A South Korean court has approved the seizure of Mitsubishi's assets over the Japanese industrial giant's use of forced labor during World War II, an activist group said Monday.
Japan and South Korea are both democracies, market economies, and US allies, but their relationship has been strained for decades as a result of Tokyo's brutal 1910-45 colonial rule over the Korean peninsula.
Around 780,000 Koreans were conscripted into forced labor by Japan during the 35-year occupation, according to data from Seoul, not including women forced into sexual slavery by Japanese troops.
After years of legal battles, five Korean victims won a ruling from the country's Supreme Court in November ordering Mitsubishi Heavy Industries to pay each plaintiff compensation of up to 150 million won (US$132,000).
Four of the wartime labor conscripts filed an asset seizure request in January, saying Mitsubishi had failed to respond to court orders.
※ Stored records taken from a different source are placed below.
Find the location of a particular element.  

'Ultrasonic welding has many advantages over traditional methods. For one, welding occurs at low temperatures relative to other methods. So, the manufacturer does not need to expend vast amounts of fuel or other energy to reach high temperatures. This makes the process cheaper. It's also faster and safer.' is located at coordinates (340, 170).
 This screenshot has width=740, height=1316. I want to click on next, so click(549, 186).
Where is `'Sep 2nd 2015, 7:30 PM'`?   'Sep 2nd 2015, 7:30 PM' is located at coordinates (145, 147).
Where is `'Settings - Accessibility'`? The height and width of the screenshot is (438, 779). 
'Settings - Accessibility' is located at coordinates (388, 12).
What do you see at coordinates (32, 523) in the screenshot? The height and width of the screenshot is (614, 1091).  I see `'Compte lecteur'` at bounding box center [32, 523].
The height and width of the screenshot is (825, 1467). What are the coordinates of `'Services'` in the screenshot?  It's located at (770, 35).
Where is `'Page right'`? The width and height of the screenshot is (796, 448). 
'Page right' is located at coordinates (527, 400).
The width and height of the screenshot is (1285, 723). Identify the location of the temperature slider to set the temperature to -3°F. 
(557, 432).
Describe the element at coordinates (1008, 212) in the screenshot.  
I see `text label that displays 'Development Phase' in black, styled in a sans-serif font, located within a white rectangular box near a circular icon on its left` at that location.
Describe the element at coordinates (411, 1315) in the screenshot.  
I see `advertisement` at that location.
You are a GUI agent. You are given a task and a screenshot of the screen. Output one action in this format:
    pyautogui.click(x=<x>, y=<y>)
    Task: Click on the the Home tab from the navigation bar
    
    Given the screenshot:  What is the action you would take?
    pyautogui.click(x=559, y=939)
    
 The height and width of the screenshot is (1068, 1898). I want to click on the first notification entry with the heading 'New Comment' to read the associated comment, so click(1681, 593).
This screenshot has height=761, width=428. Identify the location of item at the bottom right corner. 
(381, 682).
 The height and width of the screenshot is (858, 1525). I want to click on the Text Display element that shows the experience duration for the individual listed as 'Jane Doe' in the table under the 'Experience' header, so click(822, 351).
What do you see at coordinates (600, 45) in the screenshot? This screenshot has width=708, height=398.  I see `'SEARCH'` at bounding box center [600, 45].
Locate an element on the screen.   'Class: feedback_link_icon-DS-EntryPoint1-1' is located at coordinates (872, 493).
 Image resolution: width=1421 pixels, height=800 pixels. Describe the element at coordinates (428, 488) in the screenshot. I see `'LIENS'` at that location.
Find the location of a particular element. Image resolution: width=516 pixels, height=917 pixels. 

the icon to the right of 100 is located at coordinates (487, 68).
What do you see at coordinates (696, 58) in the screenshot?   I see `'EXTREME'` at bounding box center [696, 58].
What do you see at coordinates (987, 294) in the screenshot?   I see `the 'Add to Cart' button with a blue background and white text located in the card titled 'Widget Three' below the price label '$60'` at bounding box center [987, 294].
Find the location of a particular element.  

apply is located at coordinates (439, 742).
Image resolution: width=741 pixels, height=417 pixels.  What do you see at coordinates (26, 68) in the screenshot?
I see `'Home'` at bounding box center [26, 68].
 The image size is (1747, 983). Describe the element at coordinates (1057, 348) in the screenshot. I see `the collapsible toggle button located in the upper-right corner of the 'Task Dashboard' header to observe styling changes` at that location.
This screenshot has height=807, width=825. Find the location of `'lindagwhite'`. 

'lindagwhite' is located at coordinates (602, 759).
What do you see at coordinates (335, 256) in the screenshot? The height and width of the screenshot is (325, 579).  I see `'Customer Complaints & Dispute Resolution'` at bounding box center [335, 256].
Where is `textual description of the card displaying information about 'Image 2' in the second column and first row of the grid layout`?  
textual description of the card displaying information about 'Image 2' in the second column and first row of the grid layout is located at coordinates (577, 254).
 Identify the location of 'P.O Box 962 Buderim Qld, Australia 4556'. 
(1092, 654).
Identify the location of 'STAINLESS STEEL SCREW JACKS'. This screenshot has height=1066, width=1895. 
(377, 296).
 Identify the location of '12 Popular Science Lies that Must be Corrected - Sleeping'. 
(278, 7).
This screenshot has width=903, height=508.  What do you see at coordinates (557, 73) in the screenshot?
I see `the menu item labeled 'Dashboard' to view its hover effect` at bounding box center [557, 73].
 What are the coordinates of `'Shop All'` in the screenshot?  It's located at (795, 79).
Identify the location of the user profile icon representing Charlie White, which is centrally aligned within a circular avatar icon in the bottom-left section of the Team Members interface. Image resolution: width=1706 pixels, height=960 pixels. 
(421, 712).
One plaintiff died earlier this year.
On Friday, the Daejeon District Court south of Seoul ordered the seizure of two trademark rights and six patents belonging to Mitsubishi, a civic group campaigning against Japan's forced wartime labor policies said.
"The process of compulsory execution against war criminal firms has officially begun," the group said in a statement released Monday.
"With the latest court ruling, the debtor will be barred from carrying out transfer of rights... or any other act of disposal on the concerned trademark and patent rights," it added.
If Mitsubishi fails to show a "sincere attitude", the group warned it would sell the seized assets.
Japan says all historical compensation issues were settled under a 1965 treaty that re-established diplomatic relations and included a reparations package of about $800 million in grants and cheap loans.
But recent court rulings in Seoul determined that the use of forced labor by Japanese firms was not included in the controversial treaty.